Page text.

BEGIN

In May of 2011, Reed was diagnosed with advanced breast cancer. After surgery, 14 rounds of chemotherapy and 33 radiation treatments, she rewarded herself by taking a trip to Australia with a friend.
Reed commented of her amazing trip, "I told myself in 2012 after I had all my chemo and radiation, if I survived, that I would go back to Australia and climb Uluru/Ayers Rock. So, I did. I did not climb all the way to the top, but I never said I would climb all the way to the top!"
Climbing a mountain after battling aggressive cancer may have seemed too steep for some, but her friends knew that Reed was not ordinary.
Reed also collected leftover hospital materials and supplies and shipped them to missions overseas.
Minturn, her friend from the Scribblers said, "She is very organized and has a vast network of people that she can rope in to help. She seems to know everybody, and she calls on people to do things."
Reed once noted that people would call her all the time and say, "They have this box of medical supplies," and she found a way to give the materials to those in need.
"One time, I walked into Verizon and saw a young man with a white cane, and I walked up to him and asked if he still had some residual vision, and he said yes," Reed recalled. She asked him if he could use an electronic magnifier. He was a college student and indicated that he could use one for his textbooks. The next time she got a machine, she took it to him — a reflection of her empathy and compassion for other people.
Reed supplied partially blind people with the machines and even wrote a grant through the Lions Club to furnish the library and senior center with these electronic magnifiers.
Reed was part of many nonprofit organizations that give back to the community, including the Lions Club, the Central Oregon Retired Teachers Association, Red Hat Society and Mountain Star Relief Nursery, as well as other projects along the way.
In 2019, Reed reflected on one adventure she took part in for the Lions Club — upon taking 10,000 pairs of glasses to Mexico.
"They were all calibrated and sorted, and we fitted people in Mexico with glasses," she recalled of the special project. "I was the data keeper."
Reed was always an analytical person and discovered that through her data, more people in Compostela, Mexico, located in the mountains, were far-sighted, as opposed to people who lived at sea level, who were near-sighted.
When the COVID-19 pandemic hit the country, Reed once again found a way to help her community — and beyond. When the coronavirus slammed the U.S., in partnership with her dear friend, Bev Horton, Reed made more than 4,000 cotton face masks on her 70-year-old Singer sewing machine for schoolchildren in Crook County. Every Tuesday, Reed personally delivered masks, in packs of one dozen, to public and private schools across the county.
Reed was also known for her profound sense of humor. Her good friend, Christina Lilienthal, shared a story of a time that Reed agreed to care for a large palm tree she had purchased.
"I decided to have some vinyl plank flooring put into my house," recalled Lilienthal."I had to move all my furniture and plants out to make room to place the flooring. Mary agreed to take care of my palm tree because it reminded her of the South Pacific! So, I took it over — and she promptly named it "Arnold" — and it took me a few minutes to get the humor.... until she said "Arnold PALMER!" And then I laughed. I would never have thought of that," Lilienthal shared with a smile.
"Mary is no longer physically with us, but the mark she left on all of us will not soon fade," said Sharp of the large void left by Reed. "She left a hole that will take many to fill."

END

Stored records
BEGIN

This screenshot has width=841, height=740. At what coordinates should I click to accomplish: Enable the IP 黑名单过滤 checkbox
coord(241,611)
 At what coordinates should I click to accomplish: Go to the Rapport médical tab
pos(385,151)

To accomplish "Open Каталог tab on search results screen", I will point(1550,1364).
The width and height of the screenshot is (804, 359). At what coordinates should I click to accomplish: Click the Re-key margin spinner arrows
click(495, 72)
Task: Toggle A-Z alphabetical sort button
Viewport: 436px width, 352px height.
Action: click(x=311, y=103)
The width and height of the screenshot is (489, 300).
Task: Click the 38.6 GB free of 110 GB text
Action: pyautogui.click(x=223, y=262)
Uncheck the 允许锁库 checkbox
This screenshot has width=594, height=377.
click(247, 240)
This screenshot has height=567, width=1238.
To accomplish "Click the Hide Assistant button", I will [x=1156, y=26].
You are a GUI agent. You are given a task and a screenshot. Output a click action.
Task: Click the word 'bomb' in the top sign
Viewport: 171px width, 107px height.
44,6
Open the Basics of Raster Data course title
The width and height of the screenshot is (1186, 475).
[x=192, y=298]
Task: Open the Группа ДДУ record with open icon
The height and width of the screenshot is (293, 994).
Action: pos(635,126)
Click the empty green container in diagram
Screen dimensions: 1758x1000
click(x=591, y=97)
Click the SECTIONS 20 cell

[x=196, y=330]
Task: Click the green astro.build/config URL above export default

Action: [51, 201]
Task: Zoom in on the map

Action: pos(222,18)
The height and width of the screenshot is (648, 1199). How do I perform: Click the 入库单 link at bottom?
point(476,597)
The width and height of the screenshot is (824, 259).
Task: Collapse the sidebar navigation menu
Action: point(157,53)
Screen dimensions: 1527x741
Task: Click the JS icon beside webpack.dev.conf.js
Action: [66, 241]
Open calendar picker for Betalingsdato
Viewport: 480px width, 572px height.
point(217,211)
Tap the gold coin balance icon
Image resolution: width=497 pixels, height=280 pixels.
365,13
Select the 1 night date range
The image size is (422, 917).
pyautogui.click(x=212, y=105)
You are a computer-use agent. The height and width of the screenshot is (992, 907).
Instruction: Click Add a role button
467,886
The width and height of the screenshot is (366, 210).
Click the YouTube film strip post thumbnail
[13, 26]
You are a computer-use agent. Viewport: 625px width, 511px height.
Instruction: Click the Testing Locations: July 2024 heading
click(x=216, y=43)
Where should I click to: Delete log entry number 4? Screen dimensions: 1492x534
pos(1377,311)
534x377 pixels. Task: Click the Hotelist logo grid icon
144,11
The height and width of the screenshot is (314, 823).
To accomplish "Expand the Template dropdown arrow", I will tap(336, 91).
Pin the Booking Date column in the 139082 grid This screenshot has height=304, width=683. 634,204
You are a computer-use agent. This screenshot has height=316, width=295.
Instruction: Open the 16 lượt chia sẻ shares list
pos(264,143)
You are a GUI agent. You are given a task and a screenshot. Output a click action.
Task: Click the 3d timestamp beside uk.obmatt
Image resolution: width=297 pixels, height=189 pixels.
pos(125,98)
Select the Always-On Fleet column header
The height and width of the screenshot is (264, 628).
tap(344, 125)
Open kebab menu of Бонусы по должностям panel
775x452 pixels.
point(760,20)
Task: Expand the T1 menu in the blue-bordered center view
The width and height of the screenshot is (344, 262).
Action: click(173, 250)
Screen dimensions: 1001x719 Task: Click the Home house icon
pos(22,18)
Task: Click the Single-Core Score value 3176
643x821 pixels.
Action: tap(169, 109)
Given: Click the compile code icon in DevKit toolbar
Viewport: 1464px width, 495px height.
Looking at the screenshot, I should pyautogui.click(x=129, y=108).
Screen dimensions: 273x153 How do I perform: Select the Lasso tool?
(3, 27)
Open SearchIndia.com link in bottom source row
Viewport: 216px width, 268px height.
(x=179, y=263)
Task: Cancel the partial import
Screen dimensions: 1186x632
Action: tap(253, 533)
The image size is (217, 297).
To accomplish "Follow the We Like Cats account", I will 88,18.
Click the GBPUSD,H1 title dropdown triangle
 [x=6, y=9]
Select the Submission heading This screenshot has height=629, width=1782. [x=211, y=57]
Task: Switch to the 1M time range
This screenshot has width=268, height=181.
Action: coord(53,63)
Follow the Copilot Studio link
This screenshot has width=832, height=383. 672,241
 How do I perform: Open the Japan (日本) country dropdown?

END

Exercise objective. List every nonprofit organization that the text about Reed names her as being part of.

Output.
- Lions Club
- Central Oregon Retired Teachers Association
- Red Hat Society
- Mountain Star Relief Nursery